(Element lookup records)

** begin **

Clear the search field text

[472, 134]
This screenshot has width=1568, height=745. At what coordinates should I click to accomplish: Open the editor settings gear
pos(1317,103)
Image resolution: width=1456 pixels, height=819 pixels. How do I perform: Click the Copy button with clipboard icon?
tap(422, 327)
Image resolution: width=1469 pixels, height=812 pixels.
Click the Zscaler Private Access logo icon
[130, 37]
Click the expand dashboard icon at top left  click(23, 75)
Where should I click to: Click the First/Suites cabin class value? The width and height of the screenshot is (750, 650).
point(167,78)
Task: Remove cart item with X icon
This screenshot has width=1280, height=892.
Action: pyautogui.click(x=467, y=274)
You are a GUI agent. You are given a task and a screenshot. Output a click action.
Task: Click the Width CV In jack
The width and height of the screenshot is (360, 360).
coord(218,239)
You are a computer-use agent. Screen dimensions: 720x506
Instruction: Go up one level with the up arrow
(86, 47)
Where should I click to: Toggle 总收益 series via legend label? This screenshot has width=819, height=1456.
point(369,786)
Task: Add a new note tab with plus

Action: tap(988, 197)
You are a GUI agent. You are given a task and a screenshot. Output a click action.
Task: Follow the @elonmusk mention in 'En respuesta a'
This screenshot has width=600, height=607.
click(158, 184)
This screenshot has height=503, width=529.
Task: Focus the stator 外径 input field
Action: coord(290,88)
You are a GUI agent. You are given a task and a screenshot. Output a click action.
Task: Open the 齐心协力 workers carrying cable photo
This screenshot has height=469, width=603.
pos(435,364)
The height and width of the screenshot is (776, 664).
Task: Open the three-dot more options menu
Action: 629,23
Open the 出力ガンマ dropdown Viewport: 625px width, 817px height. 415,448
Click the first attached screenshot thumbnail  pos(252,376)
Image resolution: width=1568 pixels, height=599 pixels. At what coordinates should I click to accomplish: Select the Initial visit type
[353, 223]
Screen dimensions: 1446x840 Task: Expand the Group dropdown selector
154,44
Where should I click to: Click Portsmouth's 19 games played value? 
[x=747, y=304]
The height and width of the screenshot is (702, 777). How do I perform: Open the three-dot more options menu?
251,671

** end **

> _Task statement_: Recast the records above as a JSON list of strings with one string per line, leaving out blank lines.

> _Exercise solution_:
[
  "Clear the search field text",
  "[472, 134]",
  "This screenshot has width=1568, height=745. At what coordinates should I click to accomplish: Open the editor settings gear",
  "pos(1317,103)",
  "Image resolution: width=1456 pixels, height=819 pixels. How do I perform: Click the Copy button with clipboard icon?",
  "tap(422, 327)",
  "Image resolution: width=1469 pixels, height=812 pixels.",
  "Click the Zscaler Private Access logo icon",
  "[130, 37]",
  "Click the expand dashboard icon at top left  click(23, 75)",
  "Where should I click to: Click the First/Suites cabin class value? The width and height of the screenshot is (750, 650).",
  "point(167,78)",
  "Task: Remove cart item with X icon",
  "This screenshot has width=1280, height=892.",
  "Action: pyautogui.click(x=467, y=274)",
  "You are a GUI agent. You are given a task and a screenshot. Output a click action.",
  "Task: Click the Width CV In jack",
  "The width and height of the screenshot is (360, 360).",
  "coord(218,239)",
  "You are a computer-use agent. Screen dimensions: 720x506",
  "Instruction: Go up one level with the up arrow",
  "(86, 47)",
  "Where should I click to: Toggle 总收益 series via legend label? This screenshot has width=819, height=1456.",
  "point(369,786)",
  "Task: Add a new note tab with plus",
  "Action: tap(988, 197)",
  "You are a GUI agent. You are given a task and a screenshot. Output a click action.",
  "Task: Follow the @elonmusk mention in 'En respuesta a'",
  "This screenshot has width=600, height=607.",
  "click(158, 184)",
  "This screenshot has height=503, width=529.",
  "Task: Focus the stator 外径 input field",
  "Action: coord(290,88)",
  "You are a GUI agent. You are given a task and a screenshot. Output a click action.",
  "Task: Open the 齐心协力 workers carrying cable photo",
  "This screenshot has height=469, width=603.",
  "pos(435,364)",
  "The height and width of the screenshot is (776, 664).",
  "Task: Open the three-dot more options menu",
  "Action: 629,23",
  "Open the 出力ガンマ dropdown Viewport: 625px width, 817px height. 415,448",
  "Click the first attached screenshot thumbnail  pos(252,376)",
  "Image resolution: width=1568 pixels, height=599 pixels. At what coordinates should I click to accomplish: Select the Initial visit type",
  "[353, 223]",
  "Screen dimensions: 1446x840 Task: Expand the Group dropdown selector",
  "154,44",
  "Where should I click to: Click Portsmouth's 19 games played value? ",
  "[x=747, y=304]",
  "The height and width of the screenshot is (702, 777). How do I perform: Open the three-dot more options menu?",
  "251,671"
]